Krystyna Zachwatowicz-Wajda (born Krystyna Zachwatowicz; 16 May 1930) is a Polish scenographer, costume designer and actress. She is a daughter of architect and restorer Jan Zachwatowicz and Maria Chodźko h. Kościesza, and wife of film director Andrzej Wajda. Member of the Polish Film Academy.

She is a co-founder (with Andrzej Wajda) of the Manggha Centre of Japanese Art and Technology in Kraków.

==Biography==
Zachwatowicz was born on 16 May 1930 in Warsaw, Poland. She graduated from the History of Art Faculty of the Jagiellonian University in Kraków (1952) and Scenography faculty of the Academy of Fine Arts in Kraków (1958).

In 1958, she made her own debut as a scenographer in Marin Držić's Rzymska kurtyzana on the stage of Teatr Zagłębia in Sosnowiec. In 1960, she moved to Sosnowiec, where she was associated with student's theatre of the Silesian University of Technology in Gliwice. There, she designed a scenography to Witold Gombrowicz's The Marriage (Ślub) directed by Jerzy Jarocki. Zachwatowicz cooperated with Jarocki also in other theatre productions: Stanisław Ignacy Witkiewicz's The Mother (1964, 1972; Matka) and The Shoemakers (1971; Szewcy) at The Old Theatre in Kraków. In The Old Theatre, she made set designs to several performances directed by Konrad Swinarski, i.e.: Zygmunt Krasiński's The Un-Divine Comedy (1965; Nie-Boska Komedia), William Shakespeare's A Midsummer Night's Dream (1970) and to plays directed by Andrzej Wajda: Stanisław Wyspiański's November Night (1974; Noc listopadowa), Fyodor Dostoevsky's Crime and Punishment (1984), and William Shakespeare's Hamlet IV (1989).

From 1958 to the 1970s, Zachwatowicz was an actress of Kraków's Piwnica pod Baranami, where she created a legendary portrait of "the first naive" (pierwsza naiwna).

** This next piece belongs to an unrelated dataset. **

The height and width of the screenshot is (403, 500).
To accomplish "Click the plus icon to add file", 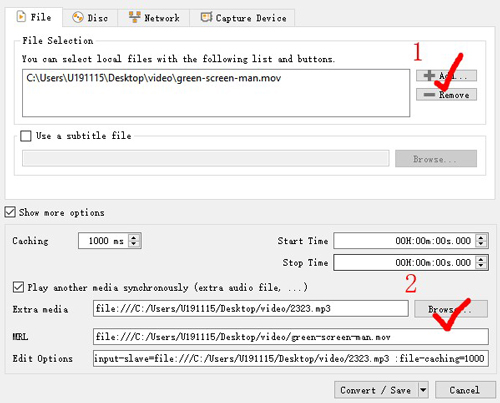I will pyautogui.click(x=429, y=76).
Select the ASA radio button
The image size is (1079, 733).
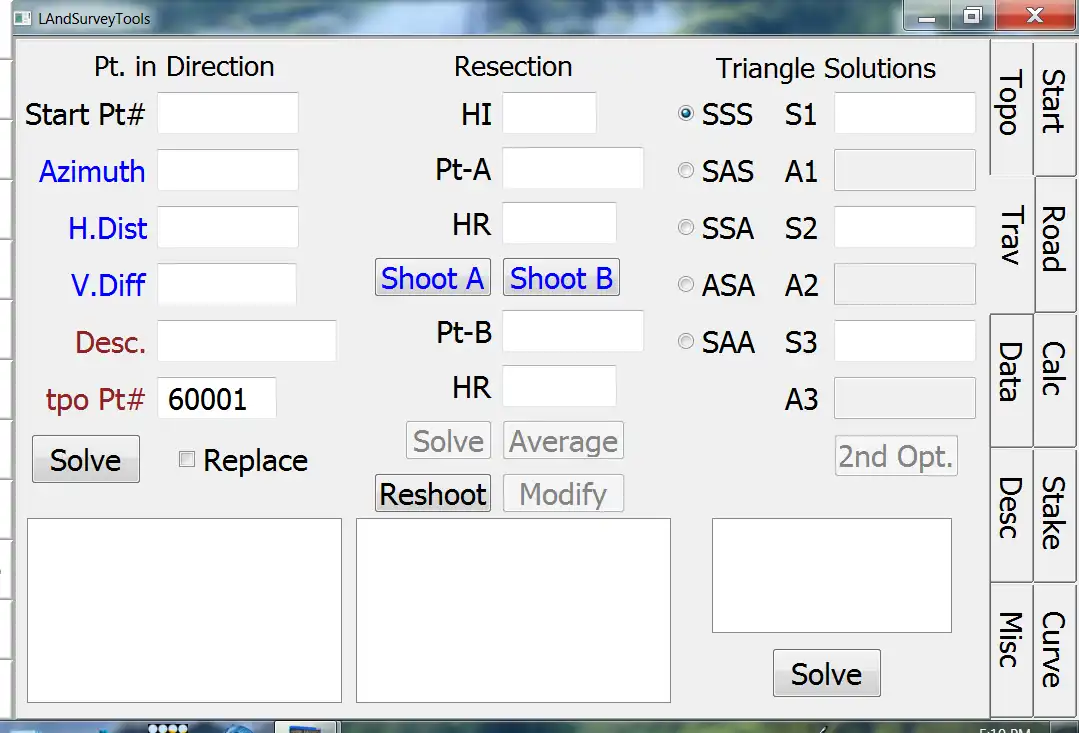686,285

She cooperated with other theatres in Poland such as: The Groteska Puppet, Mask and Actor Theatre and The Ludowy Theatre in Kraków; with Dramatyczny Theatre and Polish Theatre in Warsaw, and in Wrocław with Polish Theatre.

==Awards==

- 1994: Silver Medal Cracoviae Marenti for contribution in Kraków, for founding Manggha (with Andrzej Wajda and Karolina Lanckorońska).
- 1995: Golden Laurel of Przekrój "for the second Japan" (with Andrzej Wajda).
- 1999: Knight's Cross of The Order of Polonia Restituta.
- 2003: Polish Film Awards nominee (with Magdalena Biedrzycka) in category of Costume Design for The Revenge.